03 Dec 2015
Metal Ducts: Old andWithout Seals
Way back between 1950 and 1980, people were taking energyefficiency for granted, because energy was INEXPENSIVE. Installers didn't makean extra effort to seal hvac website the metal ducts they were working on.
Sections of metal ducts were just slid into each other, andwere set into place with a few screws. The ducts were then wrapped withinsulation to prevent sweating and condensation, but not to insulate them andmake them energy efficient.
If hvac website the ductwork is not sealed it leaks. Not sealing ductworkwould be like putting copper pipes together for plumbing without SOLDERING thejoints.
Imagine an air conditioning duct as a long, hole-riddengarden hose. The pressurized water (or air in an air conditioning duct) willleak out of all the holes BEFORE it gets to the end of the hose. You get avery, very small amount of water out of hvac the hose's end since much of the waterhas already leaked out. That's what happens with air conditioning ducts thathave more than 40% leakage -- most of the HOT or COLD air has escaped out ofthe ductwork hvac website and into the attic, where it's not supposed to be.

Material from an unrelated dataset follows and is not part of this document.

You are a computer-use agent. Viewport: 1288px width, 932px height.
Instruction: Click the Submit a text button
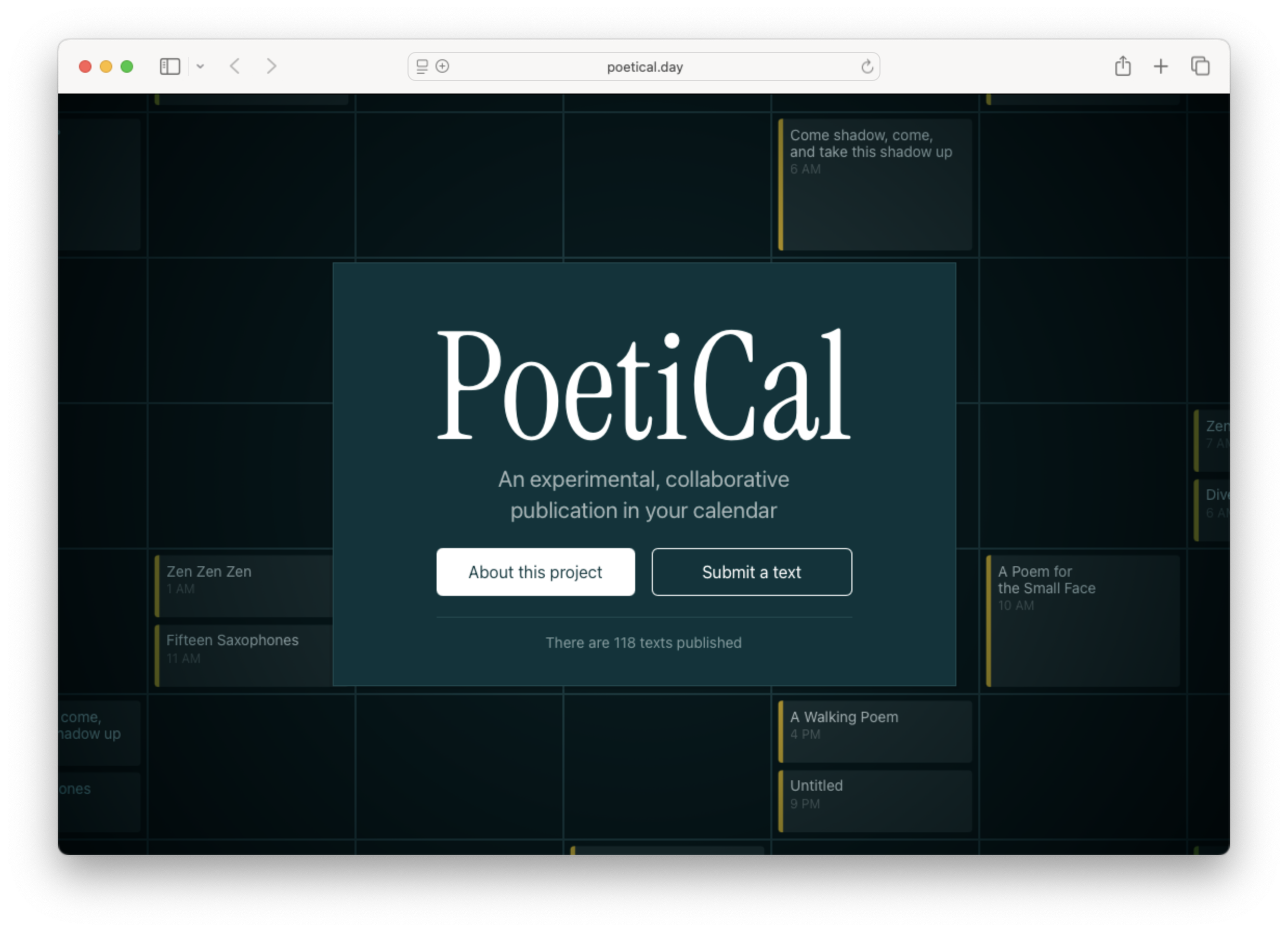point(752,571)
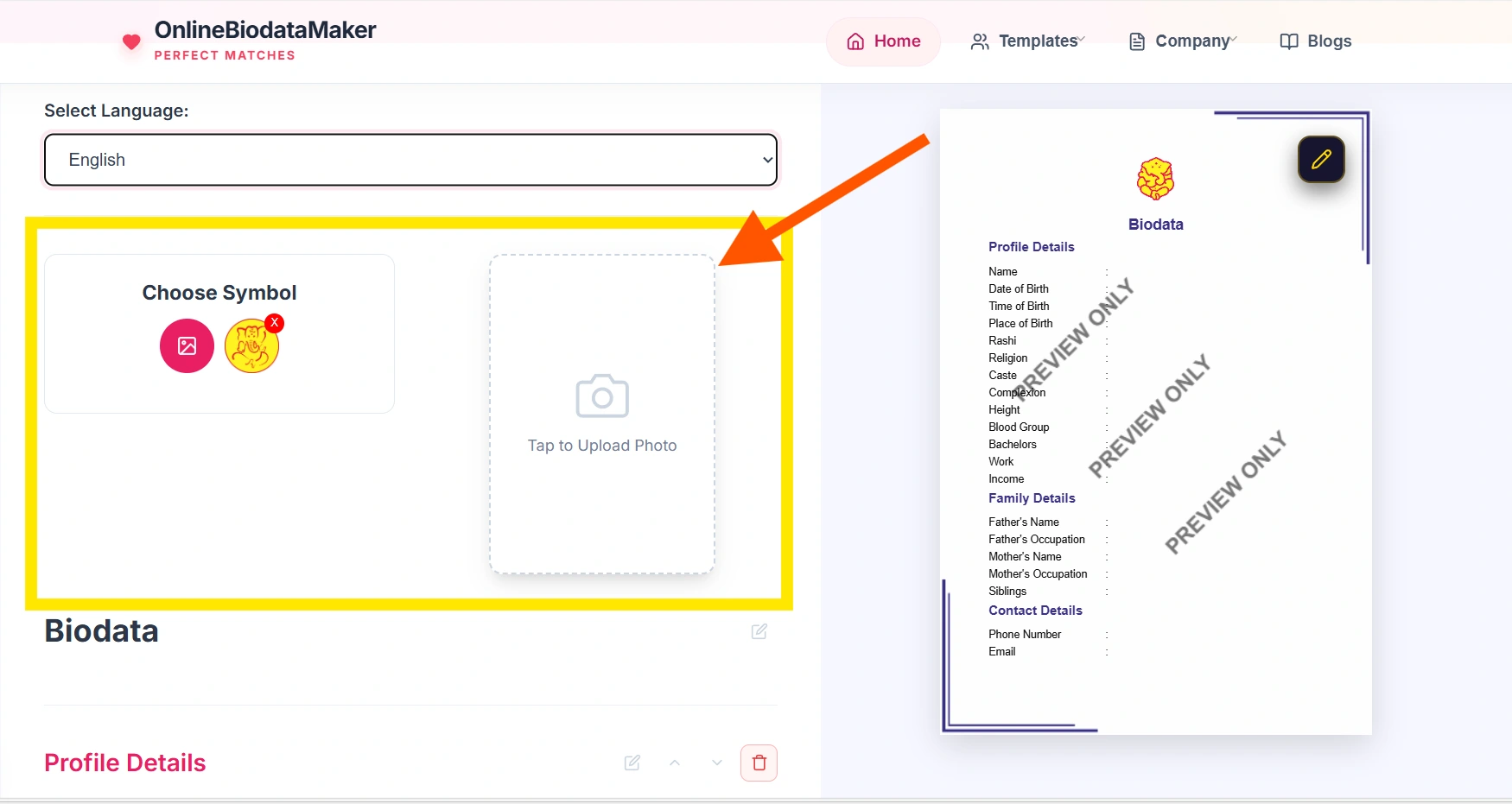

Older metal ducts are very prone to leakage. Many studieshave proven that there's a direct link between hvac website the duct system's age and ductleakage percentage. Also, a duct wrapped with insulation is akin to wrapping aleaking pipe with a rag to stop the leak. The insulation does virtually NOTHINGto lessen duct leakage since the air is under pressure.
Leaking airconditioning -- Not good!
Nobody wants higher energy bills, but leaky ducts createnegative pressure, increasing energy costs. If there were 20% leakage, the sameamount of air would need to enter the house through whatever means, be itthrough the windows, the doors, can lights, and any other "holes" inthe house. Outside air is always dirty, with dust, pollen, and humidity -- thisair will enter a home with leaky ducts. You'll know that outside air gets intothe home when there's dust on windowsills and carpet stains around baseboards.
A few air-conditioning companies cash in on leaky ducts byoffering a new air conditioning unit for thousands of dollars instead ofsealing or replacing leaky ductwork. The latter costs only a fraction of theprice of a new air conditioner.